**INPUT RECORDS**
┄┄┄┄┄┄
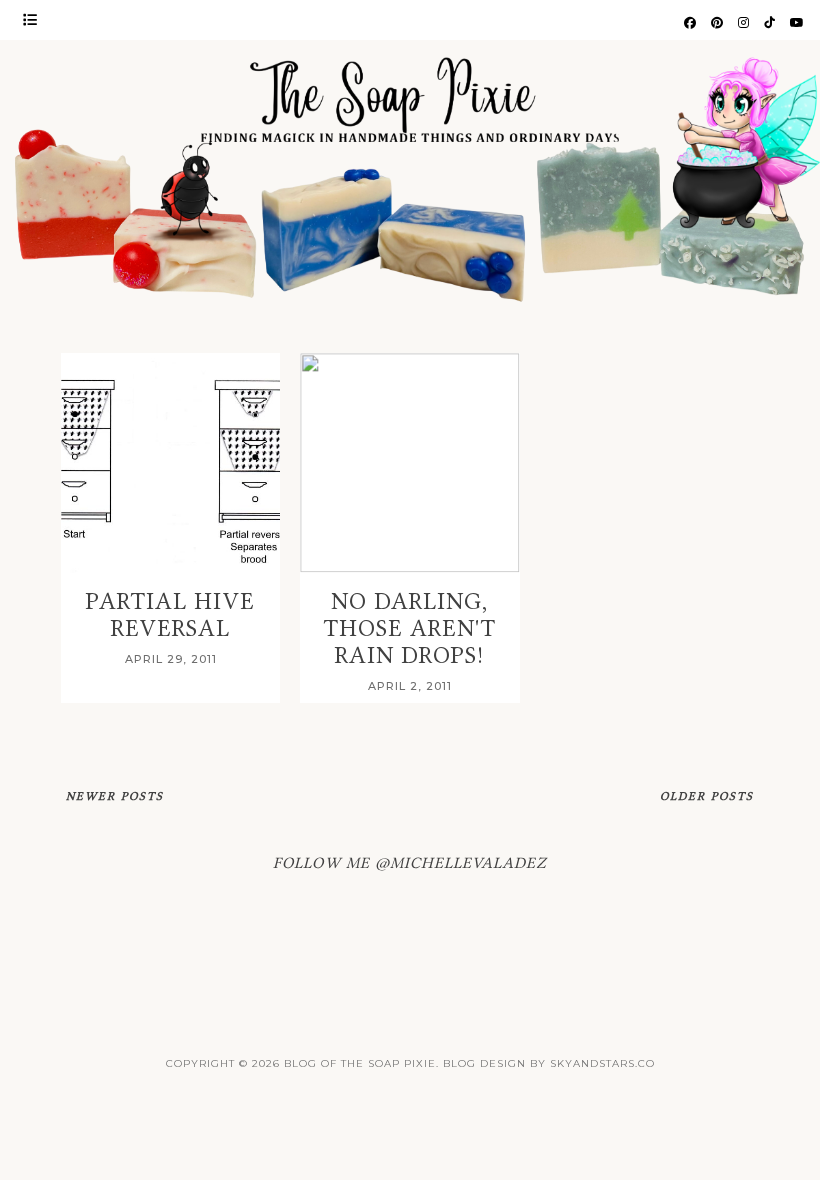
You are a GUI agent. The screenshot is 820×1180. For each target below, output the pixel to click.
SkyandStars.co (602, 1063)
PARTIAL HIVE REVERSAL (170, 615)
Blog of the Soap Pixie (360, 1063)
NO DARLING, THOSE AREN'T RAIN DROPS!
┄┄┄┄┄┄
**WORK TASK**
Using the listing above, print the line containing "Blog of the Soap Pixie (360, 1063)" and every line after it exactly, up to and including the last.

**COMPLETED TASK**
Blog of the Soap Pixie (360, 1063)
NO DARLING, THOSE AREN'T RAIN DROPS!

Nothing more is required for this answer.